1965年日韓請求権協定による有償無償資金が有名ですが、お金だけではありません。技術もそうです。『ポスコ』の前身『浦項総合製鉄株式会社』、京釜高速道路などが、日本の技術協力なくしてはできなかったことは記録に残るところです。
韓国の皆さんはすっかりなかったことにしていますが、こういうのを恩知らずというのです。
実は、ソウルに敷設された地下鉄も日本の技術支援を受けて造られたものです。これはあの白善燁将軍が担当し、自著に書いていらっしゃいます。
白善燁将軍は、朝鮮戦争後、朴正煕(パク・チョンヒ)大統領の下で文官に転じ、「よど号」事件の折には交通部長官(運輸大臣に相当)でした。
該当部分を以下に引用してみます。
(前略)
四月三日、「よど号」が北に向かって飛び立ったのち、現地に入っていた橋本登美三郎運輸大臣一行が離韓した。別れぎわに橋本大臣は、こう挨拶された。
「無血解決にご協力、本当に感謝いたします。お返しと言ってはなんですが、なにかお手伝いできることがあれば申し付けてください」
とっさのことだったが、そのころつねに私の念頭にあったことが口から飛び出した。
「せっかくのお言葉ですから、勝手なお願いをさせてください。ソウルの交通混雑を解消するため、地下鉄の建設を考えています。
ぜひ地下鉄をつくる手助けをしてください。われわれは経験不足です。すばらしい日本の技術を見せてください」
私は厚かましくお願いした。
(中略)
交通部関連では、橋本運輸大臣は約束を守って、鉄建公団の角本良平氏を団長とする調査団をソウルに派遣してくれた。
角本調査団はさまざまな角度から地下鉄の路線を検討し、貴重な助言をしてくれた。
在来の地上線との相互乗り入れ、乗り換えの容易さなどは、経験を重ねてきた者でしかわからないことである。
私は梁鐸植ソウル市長とともに訪日し、地下鉄建設現場を何カ所か見学させてもらった。東京の工事は想像をはるかに超える大規模かつ複雑なものだった。
ヘドロを凍結させたり薬品で固めてから掘削しているとは驚いた。
ソウルは地盤が固いから、こんな厄介なことをしなくてもよく、経費は東京の半分以下で済むとわかった。めどがつき、私は朴正煕大統領に報告した。
「それはよいことですが、地下鉄は金がかかりますよ。大丈夫ですか?」と、朴正煕大統領は心配した。
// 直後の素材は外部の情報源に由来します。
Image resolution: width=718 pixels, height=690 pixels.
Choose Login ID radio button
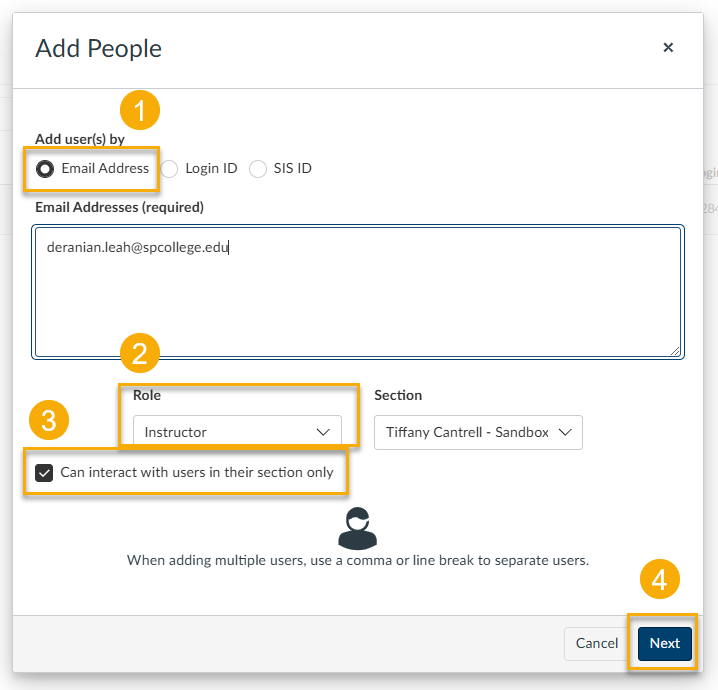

「東京よりはるかに安くできますし、今のうちにやらないと、交通問題が深刻になります」と言うと、朴大統領は全面的に任せてくれた。
ソウルの地下鉄一号線は、国鉄の中央線、京元線、京春線の始発駅である清涼里から、東大門-鍾路を通ってソウル駅までの路線だが、実際には地上に出て漢江を渡り、鷺梁津で国鉄と相互乗り入れをしている。
工事は、トンネルを掘るのではなく、道路を地面から掘り下げ、あとでふたをする箱型工法で、経費はごく低廉ですんだ。
これは交通量が少なかったからできたもので、こんにちの交通事情では、とても鍾路の大通りを掘り返すことは不可能だろう。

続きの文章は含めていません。